Со стороны желудочно-кишечного тракта: тошнота, диарея, боли в животе, изменение вкуса, кишечная непроходимость, панкреатит, рвота, диспепсия, запор, анорексия, раздражение желудка, сухость во рту, язвы желудка, стоматит/афтозные язвы, глоссит, ангионевротический отек кишечника.
Со стороны печеночно-желчной системы: печеночная недостаточность, гепатит (гепатоцеллюлярный или холестатический), гепатит, включая некроз, холестаз (включая желтуху).
Со стороны кожи и подкожных тканей: сыпь, повышенная чувствительность/ангионевротический отек лица, конечностей, губ, языка, голосовой щели и/или гортани, повышенное потоотделение, зуд, крапивница, алопеция, многоформная эритема, синдром Стивенса-Джонсона, экссудативный дерматит, синдром Лайелла, пемфигус, эритродермия.
Сообщалось о развитии сложного симптомокомплекса, включающего некоторые или все из следующих проявлений: лихорадка, серозит, васкулит, миалгия/миозит, артралгия/артрит, положительный тест на антинуклеарные антитела, повышение скорости оседания эритроцитов (СОЭ), эозинофилия и лейкоцитоз. В качестве побочных эффектов также могут возникать сыпь, фотосенсибилизация и другие реакции со стороны кожи.

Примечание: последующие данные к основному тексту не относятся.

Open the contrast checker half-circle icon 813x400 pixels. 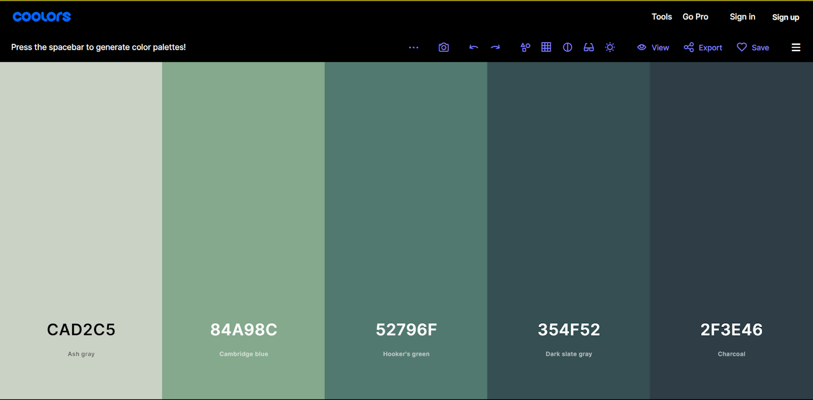pyautogui.click(x=568, y=47)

Со стороны мочевыделительной системы: нарушение функции почек, почечная недостаточность, протеинурия, олигурия.
Со стороны репродуктивной системы: импотенция, гинекомастия.
Общие нарушения: астения, повышенная утомляемость, мышечные судороги, приливы, шум в ушах, ощущение дискомфорта, лихорадка.
Изменения лабораторных показателей: гиперкалиемия, повышение креатинина в сыворотке крови, повышение мочевины в крови, гипонатриемия, повышение ферментов печени, повышение билирубина в сыворотке крови.
Срок годности. 3 года.
Условия хранения. Хранить в оригинальной упаковке при температуре не выше 25 °C.
Хранить в недоступном для детей месте.
Упаковка. Таблетки по 5 мг № 20 (10×2), № 30 (10×3) в блистерах в коробке; таблетки по 10 мг или 20 мг № 20 (10×2), № 20 (20×1) в блистерах в коробке.
Категория отпуска. По рецепту.
Производитель. ОБЩЕСТВО С ОГРАНИЧЕННОЙ ОТВЕТСТВЕННОСТЬЮ «КОРПОРАЦИЯ «ЗДОРОВЬЕ».
ОБЩЕСТВО С ОГРАНИЧЕННОЙ ОТВЕТСТВЕННОСТЬЮ «ФАРМЕКС ГРУПП».
Местонахождение производителя и адрес места осуществления его деятельности. Украина, 61013, Харьковская обл., г. Харьков, ул. Шевченко, д. 22.
(ОБЩЕСТВО С ОГРАНИЧЕННОЙ ОТВЕТСТВЕННОСТЬЮ «КОРПОРАЦИЯ «ЗДОРОВЬЕ»)
Украина, 08301, Киевская обл., г. Борисполь, ул. Шевченко, д. 100.